Nul regrets pour sa vie de céleste clodo
À tenir dans les bars de longues discussions
Sur notre destinée, éternelle question,
À appâter la rime, assis au bord d’un pot.
Familier de l’angoisse, il connaît ses recoins,
C’est en sa présence que la vie se disjoint,
D’une brasure dorée, il crée l’unité.
Éclaireur de l’âme, il est en première ligne,
Contre l’obscurité, ses armes sont ses lignes,
Partout où est la beauté, le monde est sauvé.
Un très bel hommage. A l’étroit dans une petite rubrique « commentaire », c’est dommage. Lui trouver sa juste place.

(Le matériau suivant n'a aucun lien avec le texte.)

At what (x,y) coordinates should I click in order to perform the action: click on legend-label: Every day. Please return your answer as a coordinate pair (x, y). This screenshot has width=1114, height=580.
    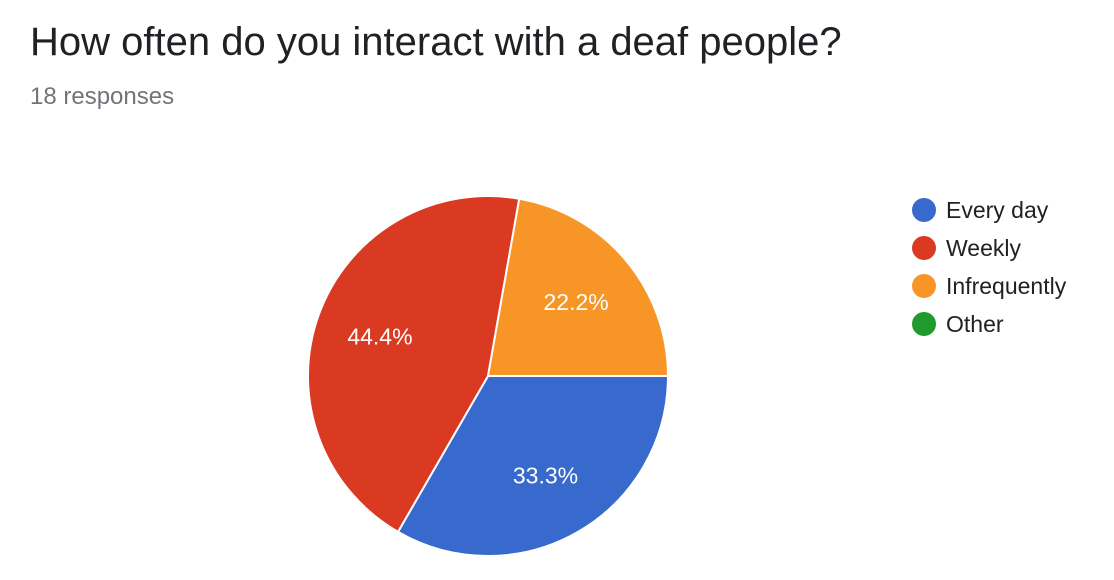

Merci marronbleu, c’est un « vieux » sonnet, on peut s’en rendre compte par le fait que ça ne sont pas des Alexandrins, et les rimes sont pauvres sauf les deux premières du dernier tercet qui sont très riches, des panzanis ;). J’avoue que j’aime bien ce dernier tercet et que rien que pour lui ça valait le coup de ressortir ce poème et puis je parle d’André Laude. Je suis content de contribuer à le faire connaître. Le président de l’association des amis d’André Laude passe sa retraite à le faire connaître. Il ne l’a lui même jamais rencontré. Il n’a aucun intérêt personnel à ce qu’on le lise, en tout cas pas financier. Il fait ça pour la beauté sans doute, pour sauvé le monde.
Se repasser sa voix, comme un disque maintes et maintes fois écouté.